Luke 19: 1-10
“Zacchaeus…was seeking to see who Jesus was; but could not see him because of the crowd.” (vs 3)
Obstacles get in the way; they crowd out Jesus in my life and prevent me from seeing him. I want to see him. I am always seeking him, but many things crowd him out of my time.
“So he ran ahead a climbed a sycamore tree in order to see Jesus.” (vs 4) Like Zacchaeus, I need to move away from the crowds, the obstacles, and change my perspective. This move will help me to see Jesus better.
Just like with Zacchaeus, Jesus wants me to spend time with him. He wants to come to my house. “Zacchaeus, come down quickly, for today I must stay at your house.” (vs 5)
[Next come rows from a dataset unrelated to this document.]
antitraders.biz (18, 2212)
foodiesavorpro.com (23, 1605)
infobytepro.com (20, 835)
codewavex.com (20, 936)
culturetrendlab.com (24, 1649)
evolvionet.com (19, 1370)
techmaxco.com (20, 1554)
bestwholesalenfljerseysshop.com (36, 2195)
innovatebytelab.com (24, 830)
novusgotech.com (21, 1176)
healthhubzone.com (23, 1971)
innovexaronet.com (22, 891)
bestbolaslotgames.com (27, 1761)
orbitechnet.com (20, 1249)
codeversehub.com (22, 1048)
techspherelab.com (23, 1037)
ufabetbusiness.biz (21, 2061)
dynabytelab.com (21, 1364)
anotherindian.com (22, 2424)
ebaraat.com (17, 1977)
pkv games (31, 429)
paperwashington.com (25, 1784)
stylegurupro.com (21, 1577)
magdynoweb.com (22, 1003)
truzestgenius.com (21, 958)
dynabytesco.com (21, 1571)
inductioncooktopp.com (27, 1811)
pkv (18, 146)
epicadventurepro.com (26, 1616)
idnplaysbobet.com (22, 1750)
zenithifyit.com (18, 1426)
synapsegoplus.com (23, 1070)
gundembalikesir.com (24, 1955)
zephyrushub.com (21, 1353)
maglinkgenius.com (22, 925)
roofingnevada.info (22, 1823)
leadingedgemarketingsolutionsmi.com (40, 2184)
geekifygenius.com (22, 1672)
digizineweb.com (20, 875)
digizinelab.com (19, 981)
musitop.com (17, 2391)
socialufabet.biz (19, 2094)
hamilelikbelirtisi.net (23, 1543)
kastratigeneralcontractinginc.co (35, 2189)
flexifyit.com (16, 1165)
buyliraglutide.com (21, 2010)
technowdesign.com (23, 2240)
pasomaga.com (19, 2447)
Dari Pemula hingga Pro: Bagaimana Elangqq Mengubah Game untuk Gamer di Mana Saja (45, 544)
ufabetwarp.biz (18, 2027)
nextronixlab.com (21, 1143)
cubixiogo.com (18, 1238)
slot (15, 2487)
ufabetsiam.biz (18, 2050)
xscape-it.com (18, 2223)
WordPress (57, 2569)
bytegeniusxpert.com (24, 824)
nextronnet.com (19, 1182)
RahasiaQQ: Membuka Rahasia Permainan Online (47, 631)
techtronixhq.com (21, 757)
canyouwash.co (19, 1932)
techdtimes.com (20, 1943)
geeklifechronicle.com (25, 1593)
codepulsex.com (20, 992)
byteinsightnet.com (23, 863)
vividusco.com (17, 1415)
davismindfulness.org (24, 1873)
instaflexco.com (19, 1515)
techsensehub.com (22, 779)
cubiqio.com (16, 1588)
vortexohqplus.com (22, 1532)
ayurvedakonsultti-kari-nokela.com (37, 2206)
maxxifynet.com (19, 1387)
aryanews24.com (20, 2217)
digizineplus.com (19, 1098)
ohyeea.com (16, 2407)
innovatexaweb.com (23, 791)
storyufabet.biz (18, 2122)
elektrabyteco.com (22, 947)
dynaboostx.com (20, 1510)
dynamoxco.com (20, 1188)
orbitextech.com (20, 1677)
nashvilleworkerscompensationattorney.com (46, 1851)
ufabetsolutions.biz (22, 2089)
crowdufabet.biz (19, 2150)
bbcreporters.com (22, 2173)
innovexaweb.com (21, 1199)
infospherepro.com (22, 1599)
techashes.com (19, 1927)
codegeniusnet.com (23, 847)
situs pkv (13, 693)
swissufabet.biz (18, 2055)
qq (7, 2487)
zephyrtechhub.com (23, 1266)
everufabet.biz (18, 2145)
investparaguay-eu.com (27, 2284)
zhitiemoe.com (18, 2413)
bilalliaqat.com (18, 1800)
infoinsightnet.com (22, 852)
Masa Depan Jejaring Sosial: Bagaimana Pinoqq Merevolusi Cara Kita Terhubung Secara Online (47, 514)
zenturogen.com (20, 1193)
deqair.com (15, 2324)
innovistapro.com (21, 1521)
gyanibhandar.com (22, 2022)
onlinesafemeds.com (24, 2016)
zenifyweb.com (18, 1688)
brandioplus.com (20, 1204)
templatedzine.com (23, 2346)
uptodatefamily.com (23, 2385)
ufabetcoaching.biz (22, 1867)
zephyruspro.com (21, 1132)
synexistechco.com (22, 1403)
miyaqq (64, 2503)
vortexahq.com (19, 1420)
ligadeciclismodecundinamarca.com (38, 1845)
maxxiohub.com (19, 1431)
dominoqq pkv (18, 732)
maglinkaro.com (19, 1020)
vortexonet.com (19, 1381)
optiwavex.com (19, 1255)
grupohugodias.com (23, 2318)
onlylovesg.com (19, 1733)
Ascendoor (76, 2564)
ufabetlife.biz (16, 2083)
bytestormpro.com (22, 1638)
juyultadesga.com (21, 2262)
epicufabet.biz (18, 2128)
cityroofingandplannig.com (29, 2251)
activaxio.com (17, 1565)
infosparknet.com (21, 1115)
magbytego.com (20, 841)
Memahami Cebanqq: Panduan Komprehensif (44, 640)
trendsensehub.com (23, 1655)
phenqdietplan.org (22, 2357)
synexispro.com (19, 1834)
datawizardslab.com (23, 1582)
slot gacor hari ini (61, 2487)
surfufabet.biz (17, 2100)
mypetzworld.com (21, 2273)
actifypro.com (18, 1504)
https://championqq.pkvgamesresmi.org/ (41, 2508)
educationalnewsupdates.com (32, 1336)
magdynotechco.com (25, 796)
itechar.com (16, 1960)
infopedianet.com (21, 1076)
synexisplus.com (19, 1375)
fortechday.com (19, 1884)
Reflecting on these scripture passages about Zacchaeus made me think about the importance of mental prayer and its place in the life of a Secular Discalced Carmelite. Our Constitutions state: “Carmelite Seculars will commit themselves daily to spending a time in the practice of mental prayer. This is the time to be with God and to strengthen their relationship with Him so that they can be true witnesses to His presence in the world.” [Cons.Sec. III, no. 21]
St. Teresa of Jesus explains mental prayer as “nothing else than a close sharing between friends; it means taking time frequently to be alone with him who we know loves us.” (Way of Perfection) And there is the key to all this seeking and climbing trees! I need to be alone with him, taking time to meet with him, to invite him in to my house and to enjoy his presence while developing a relationship with him.
In order to do this I can again look to our Constitutions. “The Carmelite Secular will make sure to have special times set apart for prayer, as times of greater awareness of the Lord’s presence and an interior space for a personal and intimate meeting with Him.” [Cons. Sec. III, no. 20] I need to have a special time set aside. This is going to require me to give away “half of my possessions” (Lk 19:8), those attachments that occupy my time and space that leave no room for Jesus!
I have many distractions that keep me from setting aside time each day for mental prayer. Many of these distractions are really attachments. What are your attachments? What keeps you from devoting yourself to God and making time for mental prayer each day?